Pharmacokinetic Profile of Inhaled Submicron Particle Paclitaxel (NanoPac(®)) in a Rodent Model

Background: Inhaled chemotherapeutics may enhance pulmonary drug exposure to malignant lesions in the lung without substantially contributing to systemic toxicities. The pharmacokinetic profile of inhaled submicron particle paclitaxel (NanoPac(®)) in healthy rodent plasma and lung tissue is evaluated here to determine administration proof-of-principle. Methods: Healthy male Sprague Dawley rats received paclitaxel in one of three arms: intravenous nab-paclitaxel at 2.9 mg/kg (IVnP), inhaled NanoPac low dose (IHNP-LD) at 0.38 mg/kg, or inhaled NanoPac high dose (IHNP-HD) at 1.18 mg/kg. Plasma and lung tissue paclitaxel concentrations were determined using ultraperformance liquid chromatography tandem mass spectrometry from animals sacrificed at 10 time points ranging up to 2 weeks after administration. Peak concentration (C(max)), apparent residence half-life (T(1/2)), exposure (AUC((last))), and dose-normalized exposure (AUC(D(last))) were determined.
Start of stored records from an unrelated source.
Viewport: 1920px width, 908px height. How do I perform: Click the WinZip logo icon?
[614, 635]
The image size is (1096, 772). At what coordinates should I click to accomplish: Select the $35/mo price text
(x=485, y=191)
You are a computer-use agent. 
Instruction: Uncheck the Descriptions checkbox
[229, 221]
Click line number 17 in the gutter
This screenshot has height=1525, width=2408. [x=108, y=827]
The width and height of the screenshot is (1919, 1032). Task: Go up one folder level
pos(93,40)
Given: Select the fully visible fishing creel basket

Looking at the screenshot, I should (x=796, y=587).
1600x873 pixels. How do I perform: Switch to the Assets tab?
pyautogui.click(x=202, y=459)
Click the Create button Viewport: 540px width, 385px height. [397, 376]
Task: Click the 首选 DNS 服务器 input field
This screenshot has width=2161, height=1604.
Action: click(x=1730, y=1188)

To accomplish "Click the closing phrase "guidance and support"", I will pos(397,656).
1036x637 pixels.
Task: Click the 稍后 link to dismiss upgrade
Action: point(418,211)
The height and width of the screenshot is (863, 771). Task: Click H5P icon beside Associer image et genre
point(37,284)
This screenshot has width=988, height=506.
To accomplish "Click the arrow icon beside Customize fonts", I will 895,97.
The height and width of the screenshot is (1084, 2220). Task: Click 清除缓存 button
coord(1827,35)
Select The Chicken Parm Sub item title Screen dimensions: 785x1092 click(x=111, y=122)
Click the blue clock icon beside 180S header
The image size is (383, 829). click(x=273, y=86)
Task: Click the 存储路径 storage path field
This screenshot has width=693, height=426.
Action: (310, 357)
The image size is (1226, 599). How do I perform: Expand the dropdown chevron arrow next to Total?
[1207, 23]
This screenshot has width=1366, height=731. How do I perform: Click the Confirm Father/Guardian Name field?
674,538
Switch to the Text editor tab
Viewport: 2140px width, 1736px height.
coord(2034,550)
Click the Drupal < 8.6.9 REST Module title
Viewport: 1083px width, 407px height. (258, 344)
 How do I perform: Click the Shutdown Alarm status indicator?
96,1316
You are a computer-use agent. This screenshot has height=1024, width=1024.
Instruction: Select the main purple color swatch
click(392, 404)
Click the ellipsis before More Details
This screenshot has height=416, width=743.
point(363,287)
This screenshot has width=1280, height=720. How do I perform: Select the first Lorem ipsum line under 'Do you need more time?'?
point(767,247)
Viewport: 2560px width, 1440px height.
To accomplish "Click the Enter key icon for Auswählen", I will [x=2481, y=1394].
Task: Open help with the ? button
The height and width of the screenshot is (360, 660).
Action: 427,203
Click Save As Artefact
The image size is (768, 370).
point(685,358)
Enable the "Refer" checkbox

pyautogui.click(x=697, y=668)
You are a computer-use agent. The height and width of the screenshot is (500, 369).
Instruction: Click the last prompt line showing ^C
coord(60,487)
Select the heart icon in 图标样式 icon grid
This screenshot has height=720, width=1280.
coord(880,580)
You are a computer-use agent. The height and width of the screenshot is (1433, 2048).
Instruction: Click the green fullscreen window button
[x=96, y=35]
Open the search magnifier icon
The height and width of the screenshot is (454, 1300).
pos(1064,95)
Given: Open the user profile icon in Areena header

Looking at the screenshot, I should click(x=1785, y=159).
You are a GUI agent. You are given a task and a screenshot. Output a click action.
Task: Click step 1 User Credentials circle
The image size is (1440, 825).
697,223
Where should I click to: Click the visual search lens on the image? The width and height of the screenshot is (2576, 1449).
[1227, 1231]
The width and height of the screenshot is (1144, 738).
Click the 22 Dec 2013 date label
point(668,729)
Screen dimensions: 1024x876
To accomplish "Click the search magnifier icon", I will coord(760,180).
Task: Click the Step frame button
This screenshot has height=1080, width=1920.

Pulmonary histopathology was performed on rats sacrificed at the 336-hour time point. Results: Paclitaxel was detectable and quantifiable in the rat lung for both inhaled NanoPac arms sampled at the final necropsy, 336 hours postadministration. Substantial paclitaxel deposition and retention resulted in an order of magnitude increase in dose-normalized pulmonary exposure over IVnP. Inhaled NanoPac arms had an order of magnitude lower plasma C(max) than IVnP, but followed a similar plasma T(1/2) clearance (quantifiable only to 72 hours postadministration). Pulmonary histopathology found all treated animals indistinguishable from treatment-naive rats. Conclusion: In the rodent model, inhaled NanoPac demonstrated substantial deposition and retention of paclitaxel in sampled lung tissue. Further research to determine NanoPac's toxicity profile and potential efficacy as lung cancer therapy is underway.